# [Trick] Convert folders to system executables



## Zangetsu (Jul 18, 2013)

Hi folks,

This very old small trick we used in XP OS to convert any Folder into a Recycle Bin or My Computer,etc 

*Step:* 
1. Right click the folder u want to convert lets say folder name is "My Data"
2. Select Rename and rename it to _"My Data.{645FF040-5081-101B-9F08-00AA002F954E}"_ without quotes
3. Now refresh (if needed)..and voila! the folder is converted to Recycle bin 
 If you click on it, you will directly go to Recycle Bin/My Computer rather than inside the Folder. 

Now to get back to original folder u can't rename it again bcoz u won't see the alphanumeric codes (GUID) while renaming.
so use CMD for the same.

Now to open cmd what you will do
1.either click on cmd shortcut (if available on desktop)
or [Win] + R --> typing cmd & pressing enter and then inside cmd u will navigate to desired path e.g: D:/../../ (ahha  so hectic if u hide files to a long hierarchy level)

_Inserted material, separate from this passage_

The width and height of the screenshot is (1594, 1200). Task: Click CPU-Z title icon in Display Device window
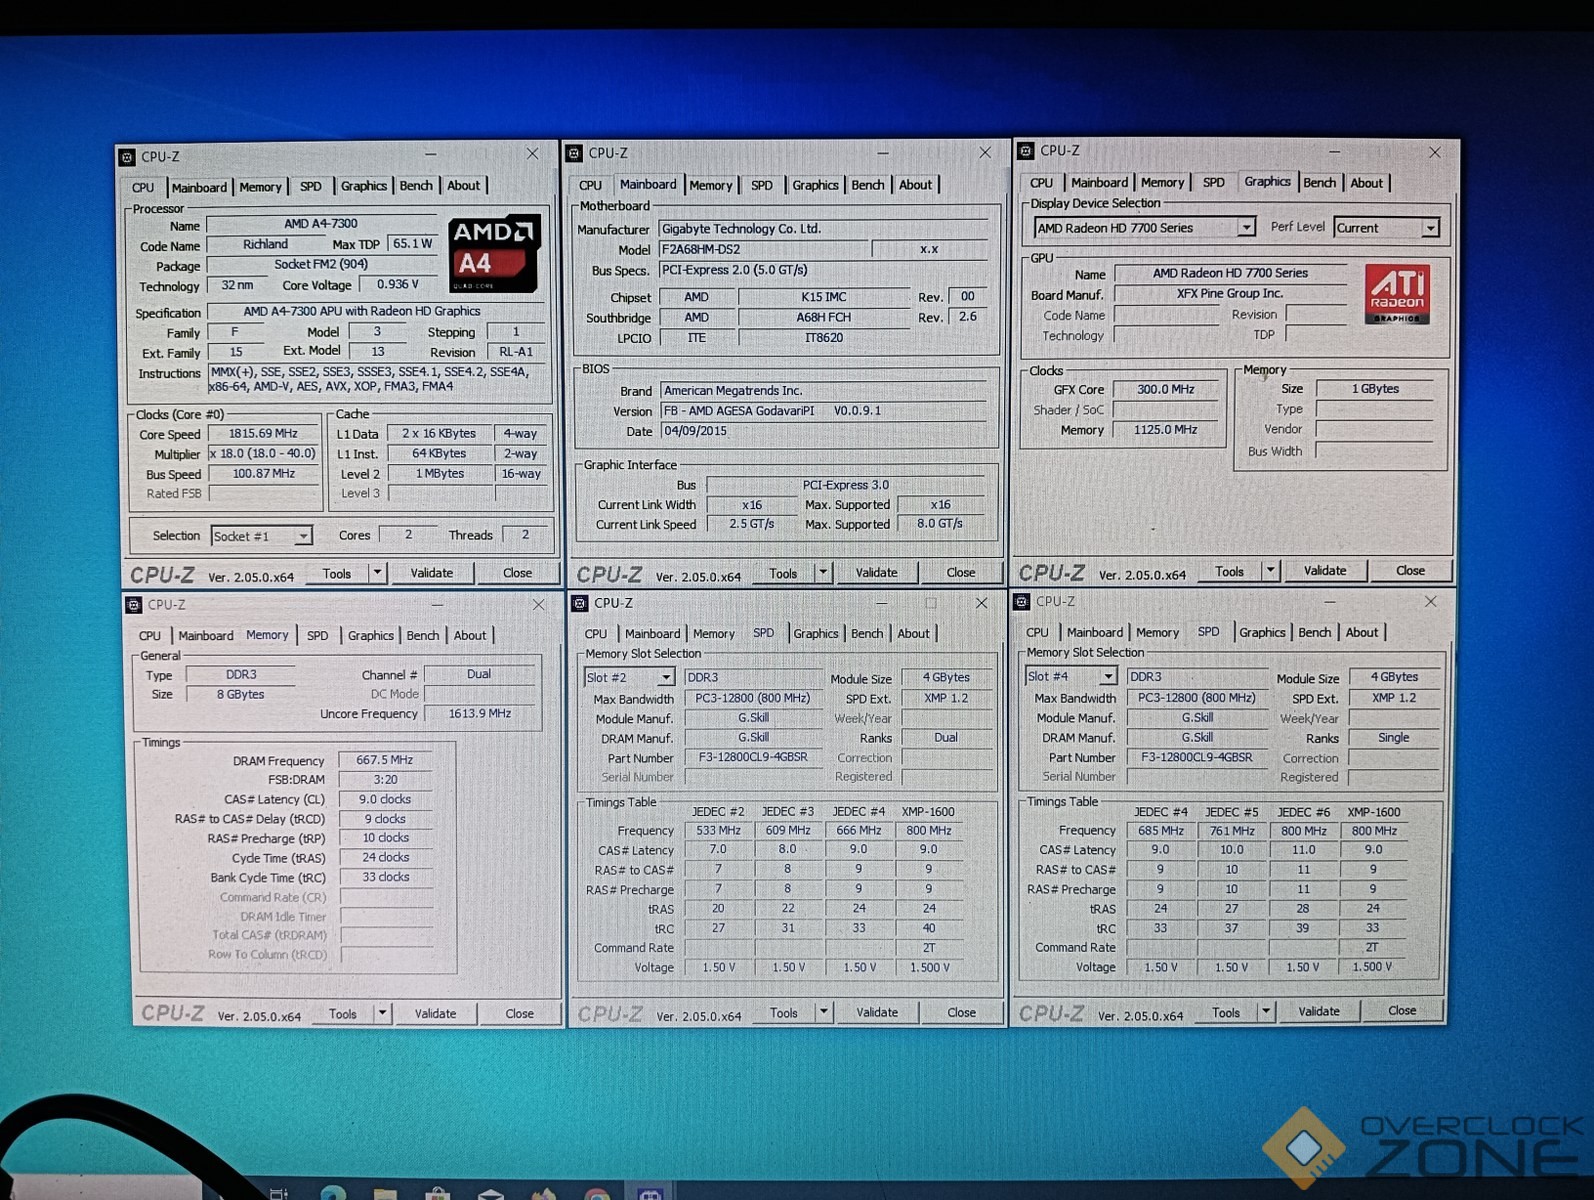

No..don't do that _*[Bonus trick]* just press shift & right click inside the folder where u want to do the conversion
and u will see "Open Command window here"_...then u will directly open the cmd with that path (so easy isn't it )

ok get back to the trick now 

type this inside cmd (off-course)
*ren My Data.{645FF040-5081-101B-9F08-00AA002F954E} My Data*

and u will get back the normal folder
remember don't forget to put the *dot .*

Good news is that you can convert to many system exes (u just have to use the code with dot)
but there is one minor Bad news also (read @ the end inside spoilers)

currently I know four codes
*Recycle Bin:* {645FF040-5081-101B-9F08-00AA002F954E}
*My Computer:* {20D04FE0-3AEA-1069-A2D8-08002B30309D}
*Control Panel (XP Only): *{21EC2020-3AEA-1069-A2DD-08002B30309D}
*Internet Explorer:* {871C5380-42A0-1069-A2EA-08002B30309D}

I will post many other if I get them 



Spoiler



If u check the properties of the converted folder u can still see the actual size of that folder but not the contents



*How it works:*Renaming just converts the type to system executables no magic 
just changing GUID *(thanks to whitestar_999 for mentioning it Kudos )*


I have confirmed this works in Windows 7 too...I hope windows 8 users can test it also and confirm

*Note:* this is obviously not my work its inbuilt in MS but u can still say "Thanks"


----------



## whitestar_999 (Jul 18, 2013)

these strings are called GUID & are stored in registry.these are used as shortcuts to access various system functions & are also designed to work with folders name so renaming any folder xyz to xyz."valid GUID string" will result in creation of a shortcut to that GUID string assigned function.*there is a big difference from XP though as now folder name clearly shows full folder name including GUID part while before in XP folder name remained same & GUID part remained hidden.*

here is the official microsoft list of GUID for windows 7/vista:
*msdn.microsoft.com/en-us/library/windows/desktop/ee330741(v=vs.85).aspx


----------



## Zangetsu (Jul 18, 2013)

whitestar_999 said:


> these strings are called GUID & are stored in registry.these are used as shortcuts to access various system functions & are also designed to work with folders name so renaming any folder xyz to xyz."valid GUID string" will result in creation of a shortcut to that GUID string assigned function.*there is a big difference from XP though as now folder name clearly shows full folder name including GUID part while before in XP folder name remained same & GUID part remained hidden.*


GUID yes

but I am on windows 7 and its still working and renaming doesn't show guid


----------



## whitestar_999 (Jul 18, 2013)

*i.imgur.com/9ZeIycd.png

btw control panel GUID you posted is for XP & does not work with other windows.GUID is different for every windows version(XP,VISTA,7,8).


----------



## Zangetsu (Jul 18, 2013)

^yes I edited the control panel above

but recycle bin is working here can't replicate like the screenshot u posted


----------



## whitestar_999 (Jul 18, 2013)

on my PC GUID part is always visible.tried cmd in admin mode & hiding system files/folders but still no effect.i am using windows 7 ultimate SP1 32bit with all the security updates released until today.


----------



## Zangetsu (Jul 18, 2013)

whitestar_999 said:


> on my PC GUID part is always visible.tried cmd in admin mode & hiding system files/folders but still no effect.i am using windows 7 ultimate SP1 32bit with all the security updates released until today.



let others test it and confirm


----------



## ratul (Jul 18, 2013)

works for me..  (win8x64)
after attaching GUID: *s23.postimg.org/455willev/Capture.jpg
after removing GUID: *s23.postimg.org/70izpgpev/Capture1.jpg


----------



## Nipun (Aug 4, 2013)

"Explore" will give access to the folder too.


----------



## Zangetsu (Aug 5, 2013)

Nipun said:


> "Explore" will give access to the folder too.



Hmm..another -ve point


----------